PageRank was Google’s initial algorithm for determining the relevance of web pages to search queries. It was universally hailed as an enormous improvement over the top search engines of the time, and launched a company now worth over one trillion dollars. This gives some idea of the value Google captured from PageRank. But, how much value did it generate? What did a better search engine mean to users? In 10 minutes of searching, I was unable to find any estimates.

This would not be so big a deal—everyone agrees early Google Search was head and shoulders above contemporaneous search engines. However, everyone also has a vague sense that internet search has slowly degraded over time, and I would like a way to quantify that.

PageRank became less valuable for Google Search as it became better known. This is because the people most incentivized to maximize their page rank were not the ones with the best content. However, the algorithm is still considered fairly useful in harder-to-game areas like scientific publishing.

SATs

Apocraphylly, the SATs were originally intended to make universities (or perhaps just the Ivy League) accessible to students who didn’t go to one of a handful of feeder schools, by making their talent legible. Did they succeed in this goal? The number of non-prep-school attendees at the Ivy League schools has definitely gone up since 1926, but I couldn’t find anything to speak to the causality of this change. It’s worth noting the tests are now frequently accused of doing exactly the opposite, serving as an obstacle to underprivileged students attending top universities, to the point that many colleges are dropping them.

The purpose of modern SATs is described as “to measure a high school student’s readiness for college, and provide colleges with one common data point that can be used to compare all applicants”. How are they doing at that?

SATs vs 1-> 2 Year Retention at State Flagship Universities

SATs vs 6 Year Graduation Rate at State Flagship Universities

The charts might suggest a strong correlation. But! The SAT scores are also correlated with a number of other factors that may also affect college success, for instance, high school GPA and parental SES. Having said that, this site controlled for GPA and found the predictive power still held.

There is a lot of literature about SATs.

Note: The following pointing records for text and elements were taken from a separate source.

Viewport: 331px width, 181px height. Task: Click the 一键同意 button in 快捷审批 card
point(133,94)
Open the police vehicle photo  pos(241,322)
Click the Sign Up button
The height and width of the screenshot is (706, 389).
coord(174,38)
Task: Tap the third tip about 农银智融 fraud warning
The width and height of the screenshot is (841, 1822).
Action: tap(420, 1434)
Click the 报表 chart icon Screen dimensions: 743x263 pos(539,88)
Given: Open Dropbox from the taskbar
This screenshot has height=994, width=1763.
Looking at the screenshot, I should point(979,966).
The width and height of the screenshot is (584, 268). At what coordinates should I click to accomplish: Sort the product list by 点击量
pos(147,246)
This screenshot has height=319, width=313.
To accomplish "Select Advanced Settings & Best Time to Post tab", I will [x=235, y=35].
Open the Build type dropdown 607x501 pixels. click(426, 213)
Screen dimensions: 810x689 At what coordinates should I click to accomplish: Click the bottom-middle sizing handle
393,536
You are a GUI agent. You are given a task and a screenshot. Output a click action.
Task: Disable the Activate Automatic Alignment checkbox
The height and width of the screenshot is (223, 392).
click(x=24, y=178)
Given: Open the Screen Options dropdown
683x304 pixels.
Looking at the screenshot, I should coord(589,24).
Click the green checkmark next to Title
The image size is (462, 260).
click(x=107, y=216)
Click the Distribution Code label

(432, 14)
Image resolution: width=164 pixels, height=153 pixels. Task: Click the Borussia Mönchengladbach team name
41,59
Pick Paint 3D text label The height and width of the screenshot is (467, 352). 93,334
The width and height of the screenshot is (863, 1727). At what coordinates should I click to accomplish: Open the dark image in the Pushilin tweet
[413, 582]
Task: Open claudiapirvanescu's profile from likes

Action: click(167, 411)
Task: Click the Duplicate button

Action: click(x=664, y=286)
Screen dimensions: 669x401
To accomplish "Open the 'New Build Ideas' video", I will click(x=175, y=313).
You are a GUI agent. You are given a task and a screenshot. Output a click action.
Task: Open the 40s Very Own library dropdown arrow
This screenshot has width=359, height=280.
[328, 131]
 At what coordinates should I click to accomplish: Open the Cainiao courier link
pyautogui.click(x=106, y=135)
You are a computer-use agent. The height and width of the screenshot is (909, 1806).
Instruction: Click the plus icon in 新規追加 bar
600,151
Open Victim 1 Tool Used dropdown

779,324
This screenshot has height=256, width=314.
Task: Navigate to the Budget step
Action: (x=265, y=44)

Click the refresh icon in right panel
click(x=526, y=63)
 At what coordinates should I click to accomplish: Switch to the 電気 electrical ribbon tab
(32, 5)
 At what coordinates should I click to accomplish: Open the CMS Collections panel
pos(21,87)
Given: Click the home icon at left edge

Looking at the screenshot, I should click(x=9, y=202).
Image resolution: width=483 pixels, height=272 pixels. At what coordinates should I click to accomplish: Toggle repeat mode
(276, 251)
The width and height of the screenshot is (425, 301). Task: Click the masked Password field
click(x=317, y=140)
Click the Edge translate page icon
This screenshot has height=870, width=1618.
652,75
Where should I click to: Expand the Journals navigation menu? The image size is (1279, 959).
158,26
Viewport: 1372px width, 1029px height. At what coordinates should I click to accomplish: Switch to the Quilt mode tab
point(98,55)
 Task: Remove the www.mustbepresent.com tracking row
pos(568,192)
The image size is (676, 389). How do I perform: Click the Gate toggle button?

Even without diving into all of it, if we assume the SATs do predict some combination of first year college grades and six year graduation rates—how much does that matter? The answer partially depends on how much trust we place in college grades themselves, but graduation is quite a useful metric. College costs are up-front and independent of graduation, but the economic rewards are typically only bestowed upon people who get a diploma. This suggests that a student who does poorly on the SATs should reconsider college, even if college graduation itself is only important for signalling. This makes SAT scores useful to the students even if they measure nothing we care about.

Conclusion

Evaluation is a hard task, and that includes evaluating the success of evaluations themselves. This would not be a surprising conclusion, except that I started from a sample set that should have been heavily biased towards success. Even when using commonly known success stories, quantifying success in evaluation was quite difficult. Based on this experience, I have greatly upped my estimate of how difficult it is to create really useful assessments—and it wasn’t small to start with.

Nothing I learned made me think good evaluations were less valuable—when they do succeed, they are quite powerful. This makes me hopeful about the value of continued research in the area.

Possible next steps include: a deep dive on specific case studies to either find hidden estimates of usefulness or create novel ones, or a broader survey of evaluations to look for patterns across a much larger collection of data. I started the latter as a part of the process that led to this post. The (barely populated) spreadsheet is available here. I suspect getting truly useful results with either of these approaches would be measured in dozens of hours.

This work was paid for by QURI, as part of its larger investigation into evaluations. Thanks to Ozzie Gooen for comments and Marta Krzeminska for copyediting.